Le but était de décloisonner ces secteurs, d’ouvrir le champ des possibles pour l’avenir des élèves et de faire rêver les jeunes filles. Pour ce faire, nous avons réuni toutes les parties prenantes du sujet, dont plus de 200 femmes “mentors” exerçant dans ces domaines. C’est important de montrer que des femmes ordinaires peuvent accéder à ces métiers : les jeunes filles manquent de modèles féminins auxquels elles peuvent s’identifier. Ça a d’ailleurs été très fort pour ces femmes de pouvoir inspirer de nombreuses jeunes élèves.

Les enseignants qui ont fait participer leurs élèves avaient également un rôle clé au cours de la matinée, et nous ont fait des retours très positifs.

Cette matinée a eu lieu le 26 janvier dernier. Racontez-nous comment elle s’est déroulée.

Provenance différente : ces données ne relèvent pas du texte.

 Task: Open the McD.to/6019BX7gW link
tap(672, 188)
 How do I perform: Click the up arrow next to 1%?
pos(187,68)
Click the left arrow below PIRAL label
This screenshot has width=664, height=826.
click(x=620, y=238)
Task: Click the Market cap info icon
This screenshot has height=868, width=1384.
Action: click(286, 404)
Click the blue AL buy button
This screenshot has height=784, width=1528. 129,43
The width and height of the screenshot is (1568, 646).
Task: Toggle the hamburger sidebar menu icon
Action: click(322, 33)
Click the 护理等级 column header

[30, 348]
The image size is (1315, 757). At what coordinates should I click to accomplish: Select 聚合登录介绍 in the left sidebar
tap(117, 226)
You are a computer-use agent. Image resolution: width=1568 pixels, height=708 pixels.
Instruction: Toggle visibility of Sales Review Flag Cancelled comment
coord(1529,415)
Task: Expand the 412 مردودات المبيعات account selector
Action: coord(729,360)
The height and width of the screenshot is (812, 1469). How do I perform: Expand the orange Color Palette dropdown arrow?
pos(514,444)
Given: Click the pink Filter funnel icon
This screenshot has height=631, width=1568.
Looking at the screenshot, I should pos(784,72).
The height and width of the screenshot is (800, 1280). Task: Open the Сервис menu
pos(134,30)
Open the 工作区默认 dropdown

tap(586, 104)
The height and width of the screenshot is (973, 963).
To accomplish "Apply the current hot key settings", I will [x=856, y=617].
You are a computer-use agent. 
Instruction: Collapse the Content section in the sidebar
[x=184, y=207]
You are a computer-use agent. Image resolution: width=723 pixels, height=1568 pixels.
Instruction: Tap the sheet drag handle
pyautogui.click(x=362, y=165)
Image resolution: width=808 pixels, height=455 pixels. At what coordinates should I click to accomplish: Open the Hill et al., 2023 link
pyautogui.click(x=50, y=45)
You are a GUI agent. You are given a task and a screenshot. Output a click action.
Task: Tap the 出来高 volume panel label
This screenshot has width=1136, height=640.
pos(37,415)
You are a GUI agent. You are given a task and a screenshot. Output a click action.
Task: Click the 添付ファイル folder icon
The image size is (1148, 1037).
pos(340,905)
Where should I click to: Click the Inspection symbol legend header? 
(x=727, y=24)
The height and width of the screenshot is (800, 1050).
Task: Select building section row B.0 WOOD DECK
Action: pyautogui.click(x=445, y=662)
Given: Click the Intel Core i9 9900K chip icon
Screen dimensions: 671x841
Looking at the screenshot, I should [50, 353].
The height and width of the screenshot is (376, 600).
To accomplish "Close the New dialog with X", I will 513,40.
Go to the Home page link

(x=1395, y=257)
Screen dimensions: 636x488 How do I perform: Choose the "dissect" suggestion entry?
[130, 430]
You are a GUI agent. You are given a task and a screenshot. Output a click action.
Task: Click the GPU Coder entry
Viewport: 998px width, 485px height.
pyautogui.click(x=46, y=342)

L’opération s’est déroulée en trois temps :

  • Une table-ronde pour présenter les différentes typologies de métiers. Nous avions plusieurs intervenantes dont Aurélie Le Cain, mais aussi des femmes travaillant dans la propulsion des fusées, le développement d’une application sur la ménopause, l’instauration du wifi dans les avions… Il s’agissait de montrer la diversité des métiers de la tech et de ses applications quotidiennes. Garçons comme filles ont assisté à cette table-ronde en ligne.
  • Un deuxième temps que les filles ont passé avec les mentors, qui se connectaient en visio pour raconter leur travail. Pendant ce temps, les garçons étaient avec des professeurs que l’on avait formés au préalable et à qui l’on avait fourni des supports pédagogiques. Ils étaient chargés d’animer un temps de sensibilisation à l’égalité femmes-hommes dans le monde professionnel.
  • Un dernier temps où les élèves travaillaient conjointement à créer une affiche sur le thème : “Qu’est-ce qu’être un.e scientifique au XXIe siècle.” Ils ont pu mettre en commun les connaissances qu’ils et elles avaient acquis pendant la matinée.

Est-ce qu’il y aura une deuxième édition, encore plus ambitieuse ?

Le but est bien sûr d’étendre l’événement à un maximum d’élèves. Pour la Franche-Comté, c’était organisé sur la base du volontariat, mais on pourrait imaginer, dans quelques années, en faire une journée officielle, avec toujours plus de régions et/ou d’établissements participants.

Pour le moment, nous travaillons à l’étendre à deux nouvelles régions : l’Occitanie et la Bretagne, avec qui nous sommes en contact. Les modalités sont encore à définir, il faut voir s’il est possible de synchroniser les collèges des trois régions sur la même date.

La clé pour concrétiser ce projet, c’est de travailler en commun avec les professeurs, inspecteurs, recteurs… Nous avons besoin du soutien de la communauté éducative. Si des enseignants veulent sensibiliser leurs élèves à ce sujet, ils peuvent par exemple en parler à leur chef d’établissement. L’idée à terme est que les classes puissent s’inscrire librement.